Application of this protocol will need prior approval by the users' institutional review board (IRB) or equivalent ethics committee(s).
Before start
Prior to surgery, the cortical iPSC's need to be generated and banked dx.doi.org/10.17504/protocols.io.bu6znzf6 for transplantation. Correct thawing and preparation protocol for the preparation can be found here dx.doi.org/10.17504/protocols.io.x54v9ppeqg3e/v1

All equipment should be sterilised (autoclaved or cold sterilant), and all surgical surfaces cleaned where the procedure will take place. All animals should be weighed and checked for signs of general health prior to the procedure.
Animal preparation
Animal preparation
Heating pads on both the stereotaxic apparatus and recovery chamber are turned on to 37.8 degrees Celcius.
The mouse is placed into an induction chamber and anaesthesia induced with 5% isoflurane until there is no flexor withdrawal reflex.
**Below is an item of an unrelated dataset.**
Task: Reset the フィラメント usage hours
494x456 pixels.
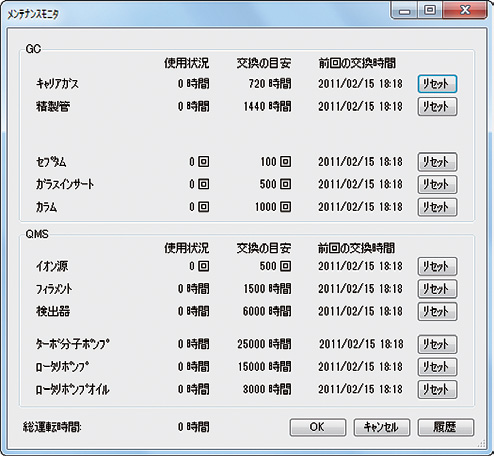Action: tap(437, 289)
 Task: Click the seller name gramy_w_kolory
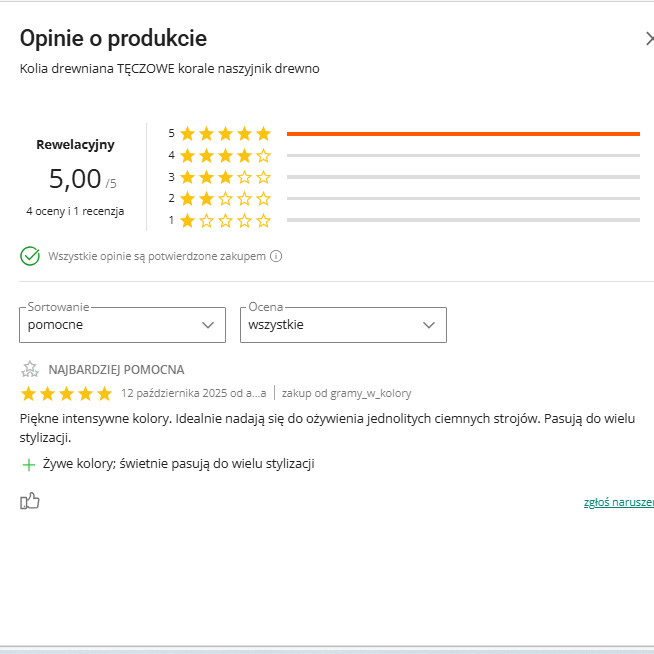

The animal is moved to the stereotaxic apparatus and face placed in the nose cone where inhaled anaesthesia is redirected and reduced to 2-4% in oxygen to maintain anaesthesia. The animal is secured to the apparatus with the ear bars.
Lubricant is applied to both eyes to prevent them from drying out during anaesthesia (e.g. Lacrilube). Analgesia (Buprenorphine at a dose of 0.05mg/kg s.c.) is administered peri-operatively while the animals are maintained on heat pads.
Surgical procedure
Surgical procedure
1. The surgical site on the dorsal surface is disinfected with an alcohol swab.

2. A 1 – 1.5 cm long skin incision is made in the scalp using a sterile scalpel and bregma located. The stereotaxic equipment is zeroed in anterior-posterior and medio-lateral to designate Bregma.

3. Striatal coordinates were dialled in on the stereotax as follows for a unilateral injection:
AP = +1
ML = -1.5
DV = -1.5

4. A small burr hole is drilled into the skull at the coordinates above until a small piece of skull remains which can be lifted off to expose the dura.
Note: Extreme care is required when performing craniotomy using a surgical drill to ensure that the drill tip does not penetrate too deep and perforate brain tissue

5. The glass syringe and capillary are flushed with saline to ensure patency.

6. Approximately 1uL of cell suspension or 100,000 cells of cortical progenitors (prepared as per protocol https://dx.doi.org/10.17504/protocols.io.x54v9ppeqg3e/v1) are drawn up into the glass capillary

7. The glass pipette or syringe needle is inserted into the brain through the hole and lowered to the depth of the target site as indicated by the coordinates above

8. Cell suspension is injected over a several minutes to ensure minimal reflux (0.5μl per minute). The needle or glass pipette needs to be left in place for a further 3 -5mins after injection has finished, before slowly withdrawing from the brain.

9. After completion of surgery, suture the incision site with with non-absorbable monofilament suture and paint the site with betadine/povidone solution

10. Administer an injection of Buprenorphine (0.05mg/kg s.c.) to obtain post-operative analgesia and turn off isoflurane. Remove animal from ear bars and place in recovery cage.

Post-operative care
Post-operative care
Monitoring recovery from anaesthesia

Check animal is maintained in a warm recovery box with constant observation until the animal is mobile.

Post-operative Monitoring
Subsequent monitoring should be done 2 hours post operatively, and once daily over the following 48 hrs.. Mash feed or recovery diet can be offered post-operatively to help aid a rodents’ recovery. Rodents are returned to their home cages once they’re alert and ambulatory.

The surgical procedure is considered minor and most animals will not display evidence of distress. In the days after surgery the investigators will look for: Movement disturbances, infection around the sutures, weight loss of >10%, fur disturbance, signs of dehydration or shivering in the corner. Refer to the monitoring sheets to ensure the nature and frequency of monitoring is in line with what has been approved and may vary depending on the procedure.